• **Problem details**
The word "Viewport" may appear in some lines of the data; copy every such line.

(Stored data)
* * * * * * *
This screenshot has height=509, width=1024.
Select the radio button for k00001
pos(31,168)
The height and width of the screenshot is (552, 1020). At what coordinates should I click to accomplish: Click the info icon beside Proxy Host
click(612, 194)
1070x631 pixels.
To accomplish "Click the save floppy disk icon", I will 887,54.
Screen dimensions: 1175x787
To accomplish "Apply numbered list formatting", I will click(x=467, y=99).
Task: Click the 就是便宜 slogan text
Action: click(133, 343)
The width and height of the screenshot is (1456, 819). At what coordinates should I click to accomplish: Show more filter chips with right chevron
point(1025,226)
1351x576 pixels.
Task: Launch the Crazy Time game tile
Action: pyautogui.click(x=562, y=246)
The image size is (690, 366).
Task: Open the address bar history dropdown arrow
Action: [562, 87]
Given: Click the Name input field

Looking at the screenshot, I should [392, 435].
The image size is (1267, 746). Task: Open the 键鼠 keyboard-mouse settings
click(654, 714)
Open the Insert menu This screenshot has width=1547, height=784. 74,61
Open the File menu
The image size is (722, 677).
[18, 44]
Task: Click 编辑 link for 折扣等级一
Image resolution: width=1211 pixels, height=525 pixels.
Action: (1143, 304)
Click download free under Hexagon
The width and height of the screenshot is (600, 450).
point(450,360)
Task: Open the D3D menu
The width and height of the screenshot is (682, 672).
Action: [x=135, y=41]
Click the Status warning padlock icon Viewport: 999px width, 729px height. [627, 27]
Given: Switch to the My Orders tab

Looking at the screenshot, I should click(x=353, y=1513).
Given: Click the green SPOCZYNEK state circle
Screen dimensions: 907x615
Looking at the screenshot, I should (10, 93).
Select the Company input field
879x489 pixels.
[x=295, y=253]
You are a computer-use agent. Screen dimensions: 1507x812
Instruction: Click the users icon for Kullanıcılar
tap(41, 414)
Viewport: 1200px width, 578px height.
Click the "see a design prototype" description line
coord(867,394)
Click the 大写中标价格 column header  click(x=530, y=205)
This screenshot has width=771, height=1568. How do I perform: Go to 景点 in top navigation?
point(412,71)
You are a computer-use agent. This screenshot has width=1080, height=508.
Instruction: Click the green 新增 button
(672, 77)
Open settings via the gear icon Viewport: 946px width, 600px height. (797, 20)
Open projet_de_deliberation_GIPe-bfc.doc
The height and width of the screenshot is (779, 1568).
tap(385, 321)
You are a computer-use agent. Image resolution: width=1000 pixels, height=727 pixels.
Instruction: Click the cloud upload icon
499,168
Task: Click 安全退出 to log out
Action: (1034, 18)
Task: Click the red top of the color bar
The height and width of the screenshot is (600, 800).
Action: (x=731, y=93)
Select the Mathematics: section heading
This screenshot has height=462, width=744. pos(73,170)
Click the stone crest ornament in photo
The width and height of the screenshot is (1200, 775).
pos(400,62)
* * * * * * *
• **The completed task**
Click the Status warning padlock icon Viewport: 999px width, 729px height. [627, 27]
Viewport: 1200px width, 578px height.
Open settings via the gear icon Viewport: 946px width, 600px height. (797, 20)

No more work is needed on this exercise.